Stored data:
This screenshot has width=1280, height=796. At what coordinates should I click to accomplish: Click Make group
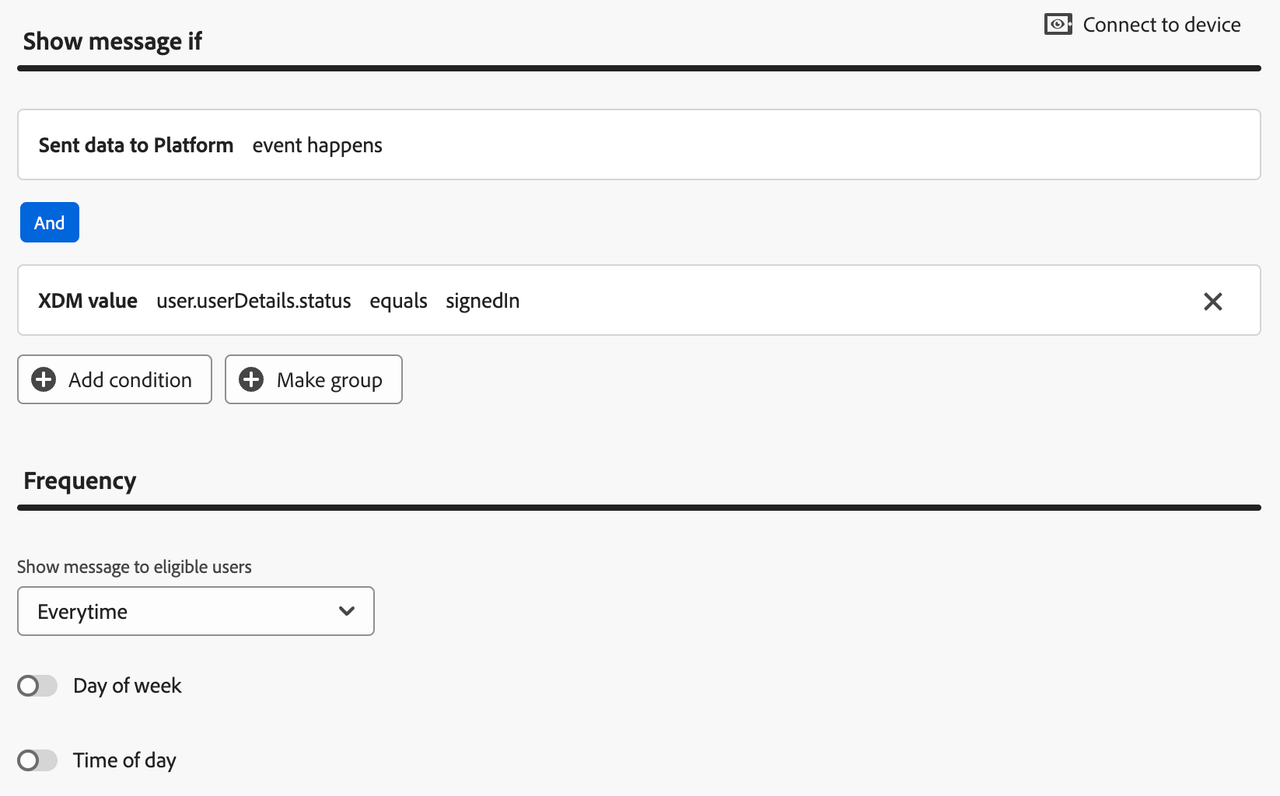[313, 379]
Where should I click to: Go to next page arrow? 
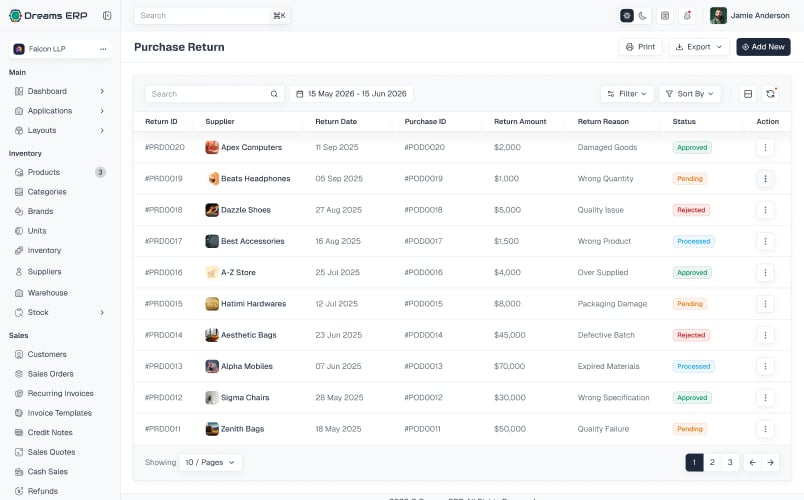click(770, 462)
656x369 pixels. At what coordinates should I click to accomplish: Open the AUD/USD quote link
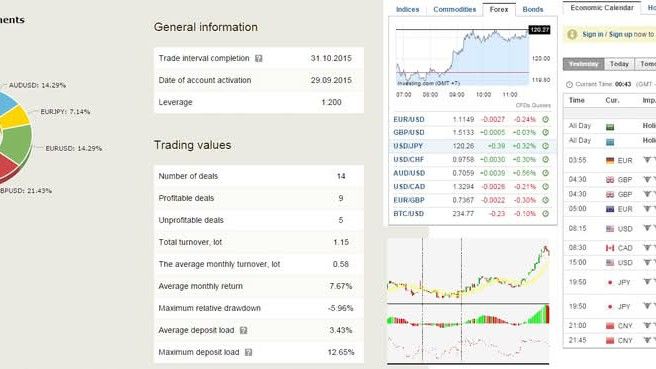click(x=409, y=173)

■ **ASSIGNMENT**
Write out every record above exactly as it stands, but leave out the pictures.

■ **ANSWER SECTION**
This screenshot has width=1280, height=796. At what coordinates should I click to accomplish: Click Make group
[313, 379]
Where should I click to: Go to next page arrow? 
click(770, 462)
656x369 pixels. At what coordinates should I click to accomplish: Open the AUD/USD quote link
click(x=409, y=173)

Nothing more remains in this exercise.